** The data follows **

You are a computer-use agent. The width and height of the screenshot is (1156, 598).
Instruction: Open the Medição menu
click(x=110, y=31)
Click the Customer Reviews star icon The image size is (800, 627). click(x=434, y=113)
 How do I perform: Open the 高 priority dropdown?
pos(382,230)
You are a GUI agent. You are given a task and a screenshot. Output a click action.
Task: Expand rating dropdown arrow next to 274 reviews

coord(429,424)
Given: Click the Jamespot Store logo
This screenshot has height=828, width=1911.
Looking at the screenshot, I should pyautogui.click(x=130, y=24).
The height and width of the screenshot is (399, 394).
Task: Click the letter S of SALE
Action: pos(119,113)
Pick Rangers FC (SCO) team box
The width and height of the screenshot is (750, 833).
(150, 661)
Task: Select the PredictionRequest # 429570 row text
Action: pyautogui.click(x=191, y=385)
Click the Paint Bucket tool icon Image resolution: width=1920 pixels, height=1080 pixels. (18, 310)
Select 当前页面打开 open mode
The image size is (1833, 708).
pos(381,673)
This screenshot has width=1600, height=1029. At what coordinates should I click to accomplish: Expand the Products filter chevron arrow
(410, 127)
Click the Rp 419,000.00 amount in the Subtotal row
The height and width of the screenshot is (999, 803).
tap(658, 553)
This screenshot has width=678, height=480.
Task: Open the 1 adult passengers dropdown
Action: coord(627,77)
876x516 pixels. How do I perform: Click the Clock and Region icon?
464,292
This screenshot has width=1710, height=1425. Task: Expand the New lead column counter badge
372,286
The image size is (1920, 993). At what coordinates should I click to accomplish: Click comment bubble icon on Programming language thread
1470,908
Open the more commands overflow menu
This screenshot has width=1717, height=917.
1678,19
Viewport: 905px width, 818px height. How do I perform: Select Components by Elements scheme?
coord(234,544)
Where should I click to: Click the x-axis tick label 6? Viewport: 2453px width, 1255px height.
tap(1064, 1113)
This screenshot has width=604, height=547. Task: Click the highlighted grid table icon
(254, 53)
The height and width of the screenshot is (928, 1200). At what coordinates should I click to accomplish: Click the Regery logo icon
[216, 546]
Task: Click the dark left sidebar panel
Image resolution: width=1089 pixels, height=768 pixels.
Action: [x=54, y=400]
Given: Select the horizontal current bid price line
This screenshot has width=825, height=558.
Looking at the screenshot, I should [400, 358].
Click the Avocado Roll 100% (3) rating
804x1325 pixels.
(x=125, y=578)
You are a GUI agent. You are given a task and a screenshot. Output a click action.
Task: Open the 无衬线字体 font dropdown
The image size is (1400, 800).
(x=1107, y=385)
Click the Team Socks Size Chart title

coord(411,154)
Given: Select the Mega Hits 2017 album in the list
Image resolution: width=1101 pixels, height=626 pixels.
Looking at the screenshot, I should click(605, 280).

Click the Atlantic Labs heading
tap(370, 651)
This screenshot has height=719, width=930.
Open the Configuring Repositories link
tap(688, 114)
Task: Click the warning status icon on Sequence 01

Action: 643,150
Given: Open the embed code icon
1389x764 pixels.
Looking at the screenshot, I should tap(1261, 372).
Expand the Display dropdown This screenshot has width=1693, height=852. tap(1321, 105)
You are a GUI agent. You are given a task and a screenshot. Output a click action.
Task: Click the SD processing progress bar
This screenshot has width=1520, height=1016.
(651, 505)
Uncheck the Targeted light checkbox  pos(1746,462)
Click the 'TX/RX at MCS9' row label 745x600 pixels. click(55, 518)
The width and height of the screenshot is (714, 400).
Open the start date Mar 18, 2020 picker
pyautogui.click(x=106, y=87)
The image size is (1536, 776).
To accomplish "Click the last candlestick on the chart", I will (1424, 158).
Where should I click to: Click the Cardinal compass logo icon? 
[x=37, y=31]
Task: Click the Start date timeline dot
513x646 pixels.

** End of The data **

** Task item **
Every record above belongs in the answer, reproduced exactly.

** Task output **
You are a computer-use agent. The width and height of the screenshot is (1156, 598).
Instruction: Open the Medição menu
click(x=110, y=31)
Click the Customer Reviews star icon The image size is (800, 627). click(x=434, y=113)
 How do I perform: Open the 高 priority dropdown?
pos(382,230)
You are a GUI agent. You are given a task and a screenshot. Output a click action.
Task: Expand rating dropdown arrow next to 274 reviews

coord(429,424)
Given: Click the Jamespot Store logo
This screenshot has height=828, width=1911.
Looking at the screenshot, I should pyautogui.click(x=130, y=24).
The height and width of the screenshot is (399, 394).
Task: Click the letter S of SALE
Action: pos(119,113)
Pick Rangers FC (SCO) team box
The width and height of the screenshot is (750, 833).
(150, 661)
Task: Select the PredictionRequest # 429570 row text
Action: pyautogui.click(x=191, y=385)
Click the Paint Bucket tool icon Image resolution: width=1920 pixels, height=1080 pixels. (18, 310)
Select 当前页面打开 open mode
The image size is (1833, 708).
pos(381,673)
This screenshot has width=1600, height=1029. At what coordinates should I click to accomplish: Expand the Products filter chevron arrow
(410, 127)
Click the Rp 419,000.00 amount in the Subtotal row
The height and width of the screenshot is (999, 803).
tap(658, 553)
This screenshot has width=678, height=480.
Task: Open the 1 adult passengers dropdown
Action: coord(627,77)
876x516 pixels. How do I perform: Click the Clock and Region icon?
464,292
This screenshot has width=1710, height=1425. Task: Expand the New lead column counter badge
372,286
The image size is (1920, 993). At what coordinates should I click to accomplish: Click comment bubble icon on Programming language thread
1470,908
Open the more commands overflow menu
This screenshot has width=1717, height=917.
1678,19
Viewport: 905px width, 818px height. How do I perform: Select Components by Elements scheme?
coord(234,544)
Where should I click to: Click the x-axis tick label 6? Viewport: 2453px width, 1255px height.
tap(1064, 1113)
This screenshot has width=604, height=547. Task: Click the highlighted grid table icon
(254, 53)
The height and width of the screenshot is (928, 1200). At what coordinates should I click to accomplish: Click the Regery logo icon
[216, 546]
Task: Click the dark left sidebar panel
Image resolution: width=1089 pixels, height=768 pixels.
Action: [x=54, y=400]
Given: Select the horizontal current bid price line
This screenshot has width=825, height=558.
Looking at the screenshot, I should [400, 358].
Click the Avocado Roll 100% (3) rating
804x1325 pixels.
(x=125, y=578)
You are a GUI agent. You are given a task and a screenshot. Output a click action.
Task: Open the 无衬线字体 font dropdown
The image size is (1400, 800).
(x=1107, y=385)
Click the Team Socks Size Chart title

coord(411,154)
Given: Select the Mega Hits 2017 album in the list
Image resolution: width=1101 pixels, height=626 pixels.
Looking at the screenshot, I should click(605, 280).

Click the Atlantic Labs heading
tap(370, 651)
This screenshot has height=719, width=930.
Open the Configuring Repositories link
tap(688, 114)
Task: Click the warning status icon on Sequence 01

Action: 643,150
Given: Open the embed code icon
1389x764 pixels.
Looking at the screenshot, I should tap(1261, 372).
Expand the Display dropdown This screenshot has width=1693, height=852. tap(1321, 105)
You are a GUI agent. You are given a task and a screenshot. Output a click action.
Task: Click the SD processing progress bar
This screenshot has width=1520, height=1016.
(651, 505)
Uncheck the Targeted light checkbox  pos(1746,462)
Click the 'TX/RX at MCS9' row label 745x600 pixels. click(55, 518)
The width and height of the screenshot is (714, 400).
Open the start date Mar 18, 2020 picker
pyautogui.click(x=106, y=87)
The image size is (1536, 776).
To accomplish "Click the last candlestick on the chart", I will (1424, 158).
Where should I click to: Click the Cardinal compass logo icon? 
[x=37, y=31]
Task: Click the Start date timeline dot
513x646 pixels.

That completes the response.